Exercise description:
Lines to return, exactly: from the line with "Travel Guides (376, 74)" to the line with "Editorial Advisory Board (380, 2388)" in the entries below, both included.

Dataset:
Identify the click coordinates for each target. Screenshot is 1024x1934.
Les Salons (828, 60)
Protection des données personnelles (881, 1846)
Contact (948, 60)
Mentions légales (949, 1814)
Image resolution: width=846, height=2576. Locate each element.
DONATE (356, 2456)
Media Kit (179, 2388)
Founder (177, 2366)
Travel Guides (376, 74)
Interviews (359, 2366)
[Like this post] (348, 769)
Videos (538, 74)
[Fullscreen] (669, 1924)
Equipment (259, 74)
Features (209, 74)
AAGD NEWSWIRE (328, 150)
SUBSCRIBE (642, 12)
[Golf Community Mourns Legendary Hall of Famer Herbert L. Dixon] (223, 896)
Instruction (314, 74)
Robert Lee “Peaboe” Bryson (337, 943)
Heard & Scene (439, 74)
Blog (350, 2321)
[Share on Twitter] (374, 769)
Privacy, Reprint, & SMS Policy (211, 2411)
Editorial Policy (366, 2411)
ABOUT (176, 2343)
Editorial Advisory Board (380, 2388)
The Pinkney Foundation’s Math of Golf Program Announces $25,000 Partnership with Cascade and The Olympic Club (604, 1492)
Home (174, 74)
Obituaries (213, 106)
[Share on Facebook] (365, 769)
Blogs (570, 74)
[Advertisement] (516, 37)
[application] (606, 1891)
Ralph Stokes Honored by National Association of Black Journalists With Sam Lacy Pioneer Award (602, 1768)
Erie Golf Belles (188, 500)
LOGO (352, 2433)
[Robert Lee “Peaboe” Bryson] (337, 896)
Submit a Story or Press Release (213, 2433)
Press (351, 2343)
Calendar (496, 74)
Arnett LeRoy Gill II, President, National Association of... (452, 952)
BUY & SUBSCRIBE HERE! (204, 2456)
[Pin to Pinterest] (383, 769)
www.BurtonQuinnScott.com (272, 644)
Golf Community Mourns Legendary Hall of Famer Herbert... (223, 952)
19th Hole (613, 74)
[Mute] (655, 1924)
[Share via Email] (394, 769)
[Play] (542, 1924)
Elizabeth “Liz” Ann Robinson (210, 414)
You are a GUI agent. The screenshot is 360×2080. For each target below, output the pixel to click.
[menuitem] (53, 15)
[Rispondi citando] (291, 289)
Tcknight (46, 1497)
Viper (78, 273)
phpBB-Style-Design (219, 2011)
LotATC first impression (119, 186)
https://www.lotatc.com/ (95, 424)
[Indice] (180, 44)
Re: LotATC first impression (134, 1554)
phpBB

Output for this exercise:
Travel Guides (376, 74)
Interviews (359, 2366)
[Like this post] (348, 769)
Videos (538, 74)
[Fullscreen] (669, 1924)
Equipment (259, 74)
Features (209, 74)
AAGD NEWSWIRE (328, 150)
SUBSCRIBE (642, 12)
[Golf Community Mourns Legendary Hall of Famer Herbert L. Dixon] (223, 896)
Instruction (314, 74)
Robert Lee “Peaboe” Bryson (337, 943)
Heard & Scene (439, 74)
Blog (350, 2321)
[Share on Twitter] (374, 769)
Privacy, Reprint, & SMS Policy (211, 2411)
Editorial Policy (366, 2411)
ABOUT (176, 2343)
Editorial Advisory Board (380, 2388)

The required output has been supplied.